Choose your branch


Walking alongside leaders: Checkpoint Spring 2021

CMS missionaries Matt and Kate Vinicombe are learning language and culture as they serve in North Australia. Here Kate writes about their reflections on what they have learned, and how they hope to support the growth of God’s church in that place.

We have lived on Groote Eylandt for two years and still feel very much at the early stages of ministry. One of our main goals is to support the church leaders here among the three indigenous parishes of Angurugu, Umbakumba and Milyakburra.

Building relationships of trust

When we first arrived on Groote Eylandt, we found it hard to gain an audience with the leaders we had come to work alongside. They seemed aloof, always out, maybe even disinterested.

Yet as we have watched our relationships develop, we can now see that this was a normal stage in relationship development. In a place where mutual trust between
majority culture and indigenous culture is relatively low, the initial phase was about them watching us, seeing what sort of people we were.

Now, two years on, it feels like we have made huge gains in mutual trust. We have needed to be vulnerable, both emotionally and materially, to show that we are not here to exert power. Getting a smashed car window and asking our church leader for a replacement was a big step forward in our relationship in our first year. It showed that we were willing to rely on them, rather than be self-sufficient.

Here to support the church leaders

When we describe our role here, we are always quick to explain that we are not ordained, and that we do not run the church. People often look a bit perplexed with this, both local and non-local. But it finally feels like even the leaders trust that we are not here to take over, but to support them in their genuine leadership of those in their care.

A commitment to learning to operate in Anindilyakwa (the local language) shows vulnerability—we often have no idea what is being said and have no eloquence to say much of importance. But again, it shows that we are not here to take over and enables leaders to lead in the language that God has given them.

The reality is that we are partners together and support each other. The community put up with our poor Aninidlyakwa and teach and correct us. They give us ‘ins’ to new relationships. The people show us their country and involve us in their lives. As Christians we are spurred on to persevere in our trust of Christ through all life’s ups and downs.

Value of listening

Listening seems like an obvious point, but often people from the majority culture here have so many ‘great’ ideas that they forget to listen to indigenous people. Without listening to our church leaders, we will be unable to support them.

We have seen that listening across cultures is hard but important. It is through listening that we discover how we can support the church leaders in genuinely helpful ways rather than doing stuff that we think should be supportive. One example is hearing a woman’s stress over choosing a Bible passage for the next week’s service. It was a surprise to me, and not a significant issue from my perspective. But helping her think through a simple Bible reading plan has resulted in growth in confidence, conviction and clarity while leading services.

Slow but steady

Initially our support looked really simple—being regular at church (which is significant in a small congregation and in a culture where people don’t do anything alone). Gradually our support of church leaders is growing—praying together, helping them choose passages and think about meaning for church services, facilitating the translation of a children’s story based on the Bible, or talking through issues that arise.
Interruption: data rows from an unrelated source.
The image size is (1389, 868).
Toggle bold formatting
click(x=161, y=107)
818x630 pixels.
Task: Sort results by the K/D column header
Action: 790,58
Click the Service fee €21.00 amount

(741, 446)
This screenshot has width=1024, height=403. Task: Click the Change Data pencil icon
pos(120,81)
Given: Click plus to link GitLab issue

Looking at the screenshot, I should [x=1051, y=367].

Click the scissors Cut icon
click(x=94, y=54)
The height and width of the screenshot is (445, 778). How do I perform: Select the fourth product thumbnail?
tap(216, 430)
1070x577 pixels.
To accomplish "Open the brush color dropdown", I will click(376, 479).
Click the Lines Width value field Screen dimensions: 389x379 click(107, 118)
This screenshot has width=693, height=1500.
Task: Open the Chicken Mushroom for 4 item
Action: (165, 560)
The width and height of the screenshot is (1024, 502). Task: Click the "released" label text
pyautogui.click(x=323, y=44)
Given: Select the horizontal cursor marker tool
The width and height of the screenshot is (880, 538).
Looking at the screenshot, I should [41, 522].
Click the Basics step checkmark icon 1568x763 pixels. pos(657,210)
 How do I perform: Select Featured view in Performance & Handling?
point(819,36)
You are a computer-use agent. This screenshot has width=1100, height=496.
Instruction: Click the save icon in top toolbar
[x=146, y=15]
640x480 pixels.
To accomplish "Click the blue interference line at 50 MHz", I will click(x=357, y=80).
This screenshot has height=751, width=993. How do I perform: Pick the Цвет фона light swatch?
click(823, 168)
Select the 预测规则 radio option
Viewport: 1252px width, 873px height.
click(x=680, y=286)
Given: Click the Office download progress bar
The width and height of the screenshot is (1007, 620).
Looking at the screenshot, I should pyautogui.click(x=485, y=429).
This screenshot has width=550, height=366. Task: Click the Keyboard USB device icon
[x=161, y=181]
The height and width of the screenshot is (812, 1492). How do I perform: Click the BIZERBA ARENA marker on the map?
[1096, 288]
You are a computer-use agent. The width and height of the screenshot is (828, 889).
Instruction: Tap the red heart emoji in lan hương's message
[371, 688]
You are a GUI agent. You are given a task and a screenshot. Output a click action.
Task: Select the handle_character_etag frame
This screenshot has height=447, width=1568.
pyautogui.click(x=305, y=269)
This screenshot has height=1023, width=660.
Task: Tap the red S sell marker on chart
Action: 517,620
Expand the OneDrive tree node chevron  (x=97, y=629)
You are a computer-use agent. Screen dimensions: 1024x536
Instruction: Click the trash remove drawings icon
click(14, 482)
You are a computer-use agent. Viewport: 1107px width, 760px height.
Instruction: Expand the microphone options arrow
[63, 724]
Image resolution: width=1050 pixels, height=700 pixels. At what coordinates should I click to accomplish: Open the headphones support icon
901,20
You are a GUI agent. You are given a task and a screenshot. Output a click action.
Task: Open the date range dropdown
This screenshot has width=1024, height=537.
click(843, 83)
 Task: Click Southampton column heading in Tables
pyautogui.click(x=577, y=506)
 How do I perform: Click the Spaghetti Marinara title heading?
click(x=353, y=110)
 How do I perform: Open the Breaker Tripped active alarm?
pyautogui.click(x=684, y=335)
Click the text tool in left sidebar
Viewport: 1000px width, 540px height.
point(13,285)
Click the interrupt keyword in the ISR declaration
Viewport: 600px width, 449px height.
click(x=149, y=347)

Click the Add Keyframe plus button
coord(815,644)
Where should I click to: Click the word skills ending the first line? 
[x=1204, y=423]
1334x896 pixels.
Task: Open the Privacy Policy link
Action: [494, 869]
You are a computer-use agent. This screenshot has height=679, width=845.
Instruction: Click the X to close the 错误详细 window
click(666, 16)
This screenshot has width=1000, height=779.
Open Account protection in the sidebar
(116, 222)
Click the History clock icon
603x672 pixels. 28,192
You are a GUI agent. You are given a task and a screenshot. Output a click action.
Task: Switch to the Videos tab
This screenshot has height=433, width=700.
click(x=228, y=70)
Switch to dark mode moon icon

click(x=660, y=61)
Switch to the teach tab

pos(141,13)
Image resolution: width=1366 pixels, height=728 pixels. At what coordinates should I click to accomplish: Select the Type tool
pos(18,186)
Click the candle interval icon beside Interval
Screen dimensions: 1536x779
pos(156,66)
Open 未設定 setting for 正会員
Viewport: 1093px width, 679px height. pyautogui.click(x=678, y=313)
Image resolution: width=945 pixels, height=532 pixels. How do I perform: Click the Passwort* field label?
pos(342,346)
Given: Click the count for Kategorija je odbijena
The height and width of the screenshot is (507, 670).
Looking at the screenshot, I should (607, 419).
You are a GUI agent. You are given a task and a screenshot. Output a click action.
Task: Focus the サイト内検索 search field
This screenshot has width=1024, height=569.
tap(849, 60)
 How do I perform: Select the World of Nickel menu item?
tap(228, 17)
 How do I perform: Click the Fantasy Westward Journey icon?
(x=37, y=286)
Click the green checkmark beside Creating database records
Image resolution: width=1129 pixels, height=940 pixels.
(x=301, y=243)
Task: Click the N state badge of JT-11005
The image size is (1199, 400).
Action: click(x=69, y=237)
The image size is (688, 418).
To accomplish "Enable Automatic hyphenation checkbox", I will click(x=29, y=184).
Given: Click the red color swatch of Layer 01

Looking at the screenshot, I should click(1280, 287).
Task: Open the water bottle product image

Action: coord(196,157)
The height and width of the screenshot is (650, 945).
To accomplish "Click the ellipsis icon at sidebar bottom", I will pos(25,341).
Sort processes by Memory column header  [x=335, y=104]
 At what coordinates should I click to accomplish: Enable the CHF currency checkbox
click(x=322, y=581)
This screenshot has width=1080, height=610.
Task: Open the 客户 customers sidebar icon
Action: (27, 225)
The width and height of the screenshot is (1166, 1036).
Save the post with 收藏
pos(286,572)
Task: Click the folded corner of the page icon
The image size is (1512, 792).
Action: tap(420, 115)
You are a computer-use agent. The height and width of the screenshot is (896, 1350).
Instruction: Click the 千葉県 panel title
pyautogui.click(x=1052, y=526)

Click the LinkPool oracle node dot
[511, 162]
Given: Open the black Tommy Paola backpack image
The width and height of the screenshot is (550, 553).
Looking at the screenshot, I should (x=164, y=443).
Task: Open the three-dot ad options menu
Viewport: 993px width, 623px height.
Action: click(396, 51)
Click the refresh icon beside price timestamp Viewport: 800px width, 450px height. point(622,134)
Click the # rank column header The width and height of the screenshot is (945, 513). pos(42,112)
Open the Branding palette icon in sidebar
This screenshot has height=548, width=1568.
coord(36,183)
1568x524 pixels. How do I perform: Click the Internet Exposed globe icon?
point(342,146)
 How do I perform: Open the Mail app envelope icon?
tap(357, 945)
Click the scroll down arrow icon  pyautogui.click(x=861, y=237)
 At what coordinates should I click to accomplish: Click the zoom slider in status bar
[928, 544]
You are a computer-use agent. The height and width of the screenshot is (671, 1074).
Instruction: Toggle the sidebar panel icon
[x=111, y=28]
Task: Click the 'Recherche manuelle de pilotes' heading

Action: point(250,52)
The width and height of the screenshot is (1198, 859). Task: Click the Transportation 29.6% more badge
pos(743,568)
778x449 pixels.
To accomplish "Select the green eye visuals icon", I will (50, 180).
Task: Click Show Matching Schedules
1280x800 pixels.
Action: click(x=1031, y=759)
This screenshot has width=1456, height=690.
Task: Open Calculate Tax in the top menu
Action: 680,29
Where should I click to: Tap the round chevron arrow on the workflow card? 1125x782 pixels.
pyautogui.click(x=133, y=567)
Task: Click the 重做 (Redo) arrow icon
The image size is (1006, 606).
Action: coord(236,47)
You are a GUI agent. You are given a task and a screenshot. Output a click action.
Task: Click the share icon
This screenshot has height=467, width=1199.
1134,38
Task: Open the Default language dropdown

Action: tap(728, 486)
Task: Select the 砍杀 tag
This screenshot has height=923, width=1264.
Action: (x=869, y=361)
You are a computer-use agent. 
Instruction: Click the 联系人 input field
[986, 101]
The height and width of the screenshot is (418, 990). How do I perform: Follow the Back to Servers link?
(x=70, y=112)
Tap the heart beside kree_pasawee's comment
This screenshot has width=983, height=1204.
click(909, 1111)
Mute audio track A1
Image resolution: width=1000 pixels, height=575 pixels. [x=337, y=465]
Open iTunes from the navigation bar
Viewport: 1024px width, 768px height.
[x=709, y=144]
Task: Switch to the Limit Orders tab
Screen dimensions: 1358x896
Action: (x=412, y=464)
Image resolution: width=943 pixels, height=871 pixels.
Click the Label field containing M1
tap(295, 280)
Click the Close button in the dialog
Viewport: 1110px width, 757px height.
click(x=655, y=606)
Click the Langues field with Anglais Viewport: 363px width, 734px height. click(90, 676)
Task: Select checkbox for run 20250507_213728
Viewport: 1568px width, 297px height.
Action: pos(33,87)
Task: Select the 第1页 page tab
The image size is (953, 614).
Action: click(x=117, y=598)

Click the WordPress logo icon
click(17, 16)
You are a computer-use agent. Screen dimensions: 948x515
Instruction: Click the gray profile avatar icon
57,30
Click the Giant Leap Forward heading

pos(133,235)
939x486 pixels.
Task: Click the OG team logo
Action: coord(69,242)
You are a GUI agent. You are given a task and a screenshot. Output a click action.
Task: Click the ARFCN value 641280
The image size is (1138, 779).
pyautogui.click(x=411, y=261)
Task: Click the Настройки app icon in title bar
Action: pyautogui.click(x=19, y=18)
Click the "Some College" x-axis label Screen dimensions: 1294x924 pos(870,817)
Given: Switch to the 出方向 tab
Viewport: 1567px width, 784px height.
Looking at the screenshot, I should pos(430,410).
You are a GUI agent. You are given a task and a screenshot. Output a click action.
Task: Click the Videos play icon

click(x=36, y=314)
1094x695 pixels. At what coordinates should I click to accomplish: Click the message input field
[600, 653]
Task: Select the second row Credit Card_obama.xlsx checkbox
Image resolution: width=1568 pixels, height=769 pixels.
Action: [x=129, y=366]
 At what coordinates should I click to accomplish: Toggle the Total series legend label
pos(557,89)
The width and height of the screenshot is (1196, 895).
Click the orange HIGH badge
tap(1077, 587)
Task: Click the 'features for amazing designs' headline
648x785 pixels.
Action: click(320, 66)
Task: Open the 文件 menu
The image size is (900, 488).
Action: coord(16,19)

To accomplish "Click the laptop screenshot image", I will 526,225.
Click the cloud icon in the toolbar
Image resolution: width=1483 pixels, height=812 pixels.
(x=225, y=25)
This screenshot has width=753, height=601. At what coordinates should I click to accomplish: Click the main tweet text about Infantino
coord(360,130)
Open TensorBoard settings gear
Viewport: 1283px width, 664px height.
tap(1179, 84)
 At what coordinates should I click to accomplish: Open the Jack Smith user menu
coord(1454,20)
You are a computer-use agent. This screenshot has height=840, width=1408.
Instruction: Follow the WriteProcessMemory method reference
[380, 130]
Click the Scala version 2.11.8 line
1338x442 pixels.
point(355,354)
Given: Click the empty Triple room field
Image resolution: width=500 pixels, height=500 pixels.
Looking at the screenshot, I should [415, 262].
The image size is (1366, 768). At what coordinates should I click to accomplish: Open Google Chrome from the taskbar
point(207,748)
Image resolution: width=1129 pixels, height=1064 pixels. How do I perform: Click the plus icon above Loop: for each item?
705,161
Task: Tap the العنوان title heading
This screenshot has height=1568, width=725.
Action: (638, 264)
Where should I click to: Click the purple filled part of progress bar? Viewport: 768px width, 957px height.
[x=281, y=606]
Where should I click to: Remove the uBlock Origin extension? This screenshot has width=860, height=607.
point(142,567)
It’s important that our support is not just ‘spiritual’, but includes helping in times of distress, or in navigating complicated situations.

This year marks 100 years since CMS arrived permanently on Groote Eylandt. Through our experience here and reflecting on the 100 years of history, we are convinced that the church on Groote should and needs to be led by local Christian indigenous leaders, supported and encouraged to continue in their work for the Lord by CMS and the Diocese of the Northern Territory. So, we will keep seeking to build further trust, empower their leadership and support the church leaders that God has raised up here in the Groote archipelago.